Enumera, sin repetir ninguno, todos los nombres propios de personas que aparecen en el pasaje sobre la España de Franco y Europa.

Pasaje de referencia
•••

La España de Franco fue, por el contrario, un aliado de Hitler y de Mussolini. Llegó en las manifestaciones de solidaridad con las potencias agresoras a la mayor insolencia. Felicitó a Hitler victorioso mediante despachos en que el entusiasmo era adulterado por la adulación y el servilismo. Celebró la caída de parís con ignominiosa alegría. Creó obstáculos y dificultades en Marruecos, pretendiendo apoderarse de Tánger, y alimentó a los submarinos alemanes e italianos en el Mediterráneo y en el Atlántico. Envió a Rusia la Legión Azul para dejar constancia de su intervención material en la guerra. Sometió al pueblo español a las privaciones más crueles en beneficio de los combatientes totalitarios. Y adonde no podían llegar las armas impotentes eran dirigidos el insulto y la procacidad. Todas las inepcias, todas las estolideces que la incomprensión del espíritu angloamericano sugirió a los ingenios más romos de los países latinos eran recogidos y recopiladas en artículos y panfletos. Se denigraba en las aulas a la revolución inglesa por su carácter hipócritamente puritano y tiránicamente anticatólico. Los Estados Unidos particularmente eran objeto de los ataques más soeces El sentido materialista e inferior de su civilización figuraba como un tema en los programas de la enseñanza secundaria. Otro tema era la inmoralidad financiera de la gran República. ¡Quién lo hubiera dicho a los excursionistas periféricos del Capitolio y a los plantadores y dueños de rebaños de la Florida y de Texas que se enternecen con las angustias del dictador español! Bien informados, no se hubieran dejado ganar por la superchería.
LOS ESTADOS UNIDOS FRENTE A LAS DEMOCRACIAS DE EUROPA
Europa ya no es la potencia material de otros tiempos, pero es todavía la cultura que sirve de fundamento espiritual al mundo contemporáneo. Políticamente, la Europa actual es el punto de confluencia de tres movimientos cuya savia no se ha agotado aún: el liberalismo británico, la democracia francesa y una nueva concepción de la historia debida a la filosofía alemana. Es la civilización hija del Renacimiento, de la Reforma y de la Revolución. España e Italia, aletargadas durante siglos, contribuyen al movimiento renovador del mundo con la profunda gestación de los ideales democráticos que florecen en el siglo de Castelar y de Mazzini. Y es esta civilización, en cuyo seno se han ido elaborando las doctrinas políticas y sociales que han prevalecido en la última centuria, la que opuso valladar insuperable a las fuerzas obscuras y tumultuosas que se lanzaron con Hitler y Mussolini, bajo el escudo da la barbarie gótica, al asalto de la conciencia moderna.

•••

Extractos de registros
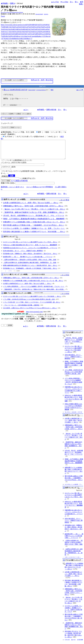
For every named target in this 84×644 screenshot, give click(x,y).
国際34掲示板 (51, 110)
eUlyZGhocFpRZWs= (41, 90)
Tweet (3, 16)
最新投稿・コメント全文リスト (12, 190)
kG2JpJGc (46, 14)
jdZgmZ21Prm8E (39, 14)
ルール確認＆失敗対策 (19, 184)
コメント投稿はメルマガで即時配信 (39, 190)
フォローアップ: (7, 123)
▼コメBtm (64, 2)
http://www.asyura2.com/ (35, 315)
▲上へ (26, 110)
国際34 (13, 3)
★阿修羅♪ (5, 3)
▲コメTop (55, 2)
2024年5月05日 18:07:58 (18, 90)
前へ (76, 2)
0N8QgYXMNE (32, 90)
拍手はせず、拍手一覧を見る (42, 80)
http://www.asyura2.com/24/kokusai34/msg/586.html (12, 12)
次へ (71, 2)
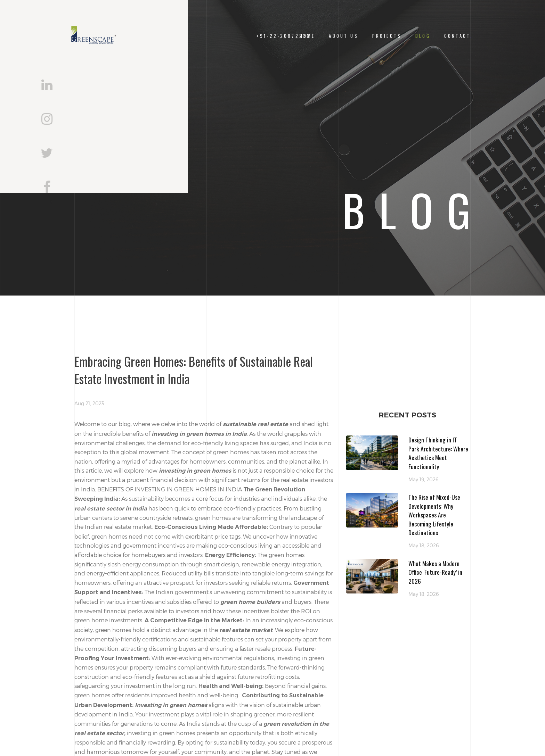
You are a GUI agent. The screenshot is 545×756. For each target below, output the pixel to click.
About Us (343, 36)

•••

Respuesta
Franco, Hitler, Mussolini, Castelar y Mazzini.